**Task**
Return exactly the lines that run from the one with "Expand the Day" to the last line of the entries below, both included, and nothing else.

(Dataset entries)
────────────────

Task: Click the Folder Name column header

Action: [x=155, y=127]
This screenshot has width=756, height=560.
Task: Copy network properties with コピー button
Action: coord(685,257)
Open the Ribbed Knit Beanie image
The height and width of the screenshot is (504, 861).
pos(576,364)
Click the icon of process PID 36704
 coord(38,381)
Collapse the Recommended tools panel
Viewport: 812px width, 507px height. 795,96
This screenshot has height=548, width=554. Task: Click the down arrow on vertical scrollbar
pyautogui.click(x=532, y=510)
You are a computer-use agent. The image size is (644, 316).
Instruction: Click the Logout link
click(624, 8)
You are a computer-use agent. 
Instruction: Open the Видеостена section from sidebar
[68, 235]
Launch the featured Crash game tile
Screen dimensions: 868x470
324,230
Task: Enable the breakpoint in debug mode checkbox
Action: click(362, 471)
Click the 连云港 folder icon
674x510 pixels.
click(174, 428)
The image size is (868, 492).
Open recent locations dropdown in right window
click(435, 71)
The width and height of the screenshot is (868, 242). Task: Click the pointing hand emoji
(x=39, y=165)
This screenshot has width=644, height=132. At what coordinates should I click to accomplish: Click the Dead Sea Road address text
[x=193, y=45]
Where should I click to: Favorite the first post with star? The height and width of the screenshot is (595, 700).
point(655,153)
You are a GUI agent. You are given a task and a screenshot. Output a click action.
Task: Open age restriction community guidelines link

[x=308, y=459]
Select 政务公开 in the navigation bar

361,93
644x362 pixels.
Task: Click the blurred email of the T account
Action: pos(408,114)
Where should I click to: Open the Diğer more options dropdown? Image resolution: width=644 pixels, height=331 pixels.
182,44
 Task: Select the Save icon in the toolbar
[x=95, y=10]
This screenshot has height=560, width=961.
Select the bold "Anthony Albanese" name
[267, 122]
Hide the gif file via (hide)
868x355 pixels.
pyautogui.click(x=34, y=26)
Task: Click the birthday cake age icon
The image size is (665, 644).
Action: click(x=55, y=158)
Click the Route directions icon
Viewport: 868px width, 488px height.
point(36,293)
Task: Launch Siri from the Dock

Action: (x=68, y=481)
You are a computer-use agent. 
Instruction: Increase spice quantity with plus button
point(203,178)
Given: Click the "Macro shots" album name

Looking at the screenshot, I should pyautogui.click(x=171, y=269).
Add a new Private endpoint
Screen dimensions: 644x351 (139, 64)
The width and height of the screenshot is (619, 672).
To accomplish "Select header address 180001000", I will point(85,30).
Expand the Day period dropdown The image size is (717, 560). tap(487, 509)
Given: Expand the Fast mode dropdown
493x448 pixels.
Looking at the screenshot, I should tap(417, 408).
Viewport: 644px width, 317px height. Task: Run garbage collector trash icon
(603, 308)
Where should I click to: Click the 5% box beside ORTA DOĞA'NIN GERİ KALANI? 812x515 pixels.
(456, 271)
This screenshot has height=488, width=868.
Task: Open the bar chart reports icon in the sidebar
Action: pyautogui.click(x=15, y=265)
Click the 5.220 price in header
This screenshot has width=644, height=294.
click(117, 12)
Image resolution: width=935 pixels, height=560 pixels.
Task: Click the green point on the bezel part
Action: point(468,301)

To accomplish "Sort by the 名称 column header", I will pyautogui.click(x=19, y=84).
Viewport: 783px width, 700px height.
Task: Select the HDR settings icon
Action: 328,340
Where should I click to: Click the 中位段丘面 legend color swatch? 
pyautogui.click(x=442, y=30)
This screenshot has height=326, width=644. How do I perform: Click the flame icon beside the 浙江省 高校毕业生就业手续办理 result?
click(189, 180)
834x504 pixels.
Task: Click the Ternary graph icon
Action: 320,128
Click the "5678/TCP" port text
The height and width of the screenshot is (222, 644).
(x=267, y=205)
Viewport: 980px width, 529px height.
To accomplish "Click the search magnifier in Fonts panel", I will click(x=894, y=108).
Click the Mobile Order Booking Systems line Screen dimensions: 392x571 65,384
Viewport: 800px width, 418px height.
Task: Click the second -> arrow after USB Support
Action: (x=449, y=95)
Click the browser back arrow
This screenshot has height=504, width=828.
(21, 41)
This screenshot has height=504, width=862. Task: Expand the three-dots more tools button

────────────────

**Solution to this exercise**
Expand the Day period dropdown The image size is (717, 560). tap(487, 509)
Given: Expand the Fast mode dropdown
493x448 pixels.
Looking at the screenshot, I should tap(417, 408).
Viewport: 644px width, 317px height. Task: Run garbage collector trash icon
(603, 308)
Where should I click to: Click the 5% box beside ORTA DOĞA'NIN GERİ KALANI? 812x515 pixels.
(456, 271)
This screenshot has height=488, width=868.
Task: Open the bar chart reports icon in the sidebar
Action: pyautogui.click(x=15, y=265)
Click the 5.220 price in header
This screenshot has width=644, height=294.
click(117, 12)
Image resolution: width=935 pixels, height=560 pixels.
Task: Click the green point on the bezel part
Action: point(468,301)

To accomplish "Sort by the 名称 column header", I will pyautogui.click(x=19, y=84).
Viewport: 783px width, 700px height.
Task: Select the HDR settings icon
Action: 328,340
Where should I click to: Click the 中位段丘面 legend color swatch? 
pyautogui.click(x=442, y=30)
This screenshot has height=326, width=644. How do I perform: Click the flame icon beside the 浙江省 高校毕业生就业手续办理 result?
click(189, 180)
834x504 pixels.
Task: Click the Ternary graph icon
Action: 320,128
Click the "5678/TCP" port text
The height and width of the screenshot is (222, 644).
(x=267, y=205)
Viewport: 980px width, 529px height.
To accomplish "Click the search magnifier in Fonts panel", I will click(x=894, y=108).
Click the Mobile Order Booking Systems line Screen dimensions: 392x571 65,384
Viewport: 800px width, 418px height.
Task: Click the second -> arrow after USB Support
Action: (x=449, y=95)
Click the browser back arrow
This screenshot has height=504, width=828.
(21, 41)
This screenshot has height=504, width=862. Task: Expand the three-dots more tools button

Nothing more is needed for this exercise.